• **Passage provided**
++++++++++++++++++++

The lady on my front porch and I had a brief conversation that we both knew was not going to swing my vote to this guy I'd never heard of. Her outstanding issue — her sign of the pending apocalypse — is the price of gas, which she blames on Democrats, though she can't explain why. Me, I've decided to blame the price of gas on the people who set the price of oil and on every politician who won't vote to regulate those prices and/or tax windfall profits…which seems to be darn near all of them.

Then she left and I came upstairs here and marked my mail-in ballot for Alex Padilla, which I would have done anyway.

She reminded me of a lady — and I don't think it was the same lady — who came to my door during the 2008 election. I know flashbacks are a thing of the past but let's have one now. It's October 25, 2008…

Last evening, I was napping — or rather, trying to nap — when I heard someone pounding on my door. Turned out, it was a McCain volunteer working the neighborhood, trying to convince folks to save the world from the inexperienced commie-terrorist on the ballot.

We have a simple policy here at Casa Evanier: We don't buy anything from or give any money to anyone who comes to the door that way. Ever. If you were going door-to-door handing out free hundred dollar bills, we'd slam said door in your face. Especially unwelcome are those who think a brief porch visit will prompt me to change my religion…and the McCain worker was perilously close to that category.

++++++++++++++++++++

• **Supplied material**
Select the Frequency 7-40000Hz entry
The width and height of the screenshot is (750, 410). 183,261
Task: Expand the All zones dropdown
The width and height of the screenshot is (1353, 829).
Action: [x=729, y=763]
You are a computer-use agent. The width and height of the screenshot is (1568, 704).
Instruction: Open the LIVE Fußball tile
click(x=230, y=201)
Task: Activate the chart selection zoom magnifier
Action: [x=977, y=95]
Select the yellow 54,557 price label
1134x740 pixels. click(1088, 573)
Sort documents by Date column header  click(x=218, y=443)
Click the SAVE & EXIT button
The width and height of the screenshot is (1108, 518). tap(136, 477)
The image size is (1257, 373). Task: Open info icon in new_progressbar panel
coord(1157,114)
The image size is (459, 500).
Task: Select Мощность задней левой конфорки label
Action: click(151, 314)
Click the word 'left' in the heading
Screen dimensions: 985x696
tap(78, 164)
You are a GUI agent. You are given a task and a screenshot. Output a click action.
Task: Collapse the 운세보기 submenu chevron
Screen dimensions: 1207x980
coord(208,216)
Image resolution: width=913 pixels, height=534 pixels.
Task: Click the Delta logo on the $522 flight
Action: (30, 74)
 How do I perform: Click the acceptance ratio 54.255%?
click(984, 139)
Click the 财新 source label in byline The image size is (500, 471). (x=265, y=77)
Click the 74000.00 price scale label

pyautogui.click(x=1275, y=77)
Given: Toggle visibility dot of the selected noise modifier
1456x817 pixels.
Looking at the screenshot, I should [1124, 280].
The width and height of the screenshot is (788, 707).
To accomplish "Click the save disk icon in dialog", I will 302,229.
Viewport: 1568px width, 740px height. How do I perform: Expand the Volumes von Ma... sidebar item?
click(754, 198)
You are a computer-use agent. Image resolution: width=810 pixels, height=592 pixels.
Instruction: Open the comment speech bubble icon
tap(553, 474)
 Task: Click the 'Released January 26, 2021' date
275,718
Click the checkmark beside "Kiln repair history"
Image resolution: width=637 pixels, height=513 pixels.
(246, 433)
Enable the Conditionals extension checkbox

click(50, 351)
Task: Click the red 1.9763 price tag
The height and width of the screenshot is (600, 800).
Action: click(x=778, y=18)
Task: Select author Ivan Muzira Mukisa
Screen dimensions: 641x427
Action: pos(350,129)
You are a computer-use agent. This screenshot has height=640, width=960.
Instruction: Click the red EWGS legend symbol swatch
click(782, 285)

++++++++++++++++++++

• **Instructions**
#1 In the passage about campaign volunteers at the door, whom does the writer mark the mail-in ballot for?
#2 Continue the passage about campaign volunteers at the door from its last sentence.
The entries come from a separate source, unrelated to the passage.

• **Responses by item number**
#1 Alex Padilla.

#2
Still, she seemed like a nice, sincere person…nice enough that instead of scolding her for waking me up or mocking her for thinking she could possibly make one bit of difference, I talked to her for a few minutes. She admitted that California was a lost cause and even told me that she'd been ringing doorbells all day and didn't think she'd flipped one voter from blue to red. The few positive notes had come from other McCain backers thanking her and encouraging her…but also, she told me, declining to donate cash to a lost cause. I did say to her, "John McCain has written off this state. Don't you think it's about time you did, too?" (For some reason, possibly because I was still half-asleep, I forgot to tell her that I'd already voted. As bad as the odds of her convincing me seemed at the moment, they were actually worse.)

One of two things she said that made an impression on me came when she admitted her efforts wouldn't change the outcome but explained, "I just couldn't sit and do nothing." In other words, she was standing on my welcome mat, not so much for the nation's benefit as her own…and y'know, I could almost respect that. She's not going to swing California's 55 electoral votes over to the McCain column but she might make herself feel a little better for having tried. In a like situation, I think I'd feel like I was compounding the loss, adding a colossal waste of time (mine and others') to all the other bad things I believed to be occurring. But obviously, she and I do not see the world in much the same way.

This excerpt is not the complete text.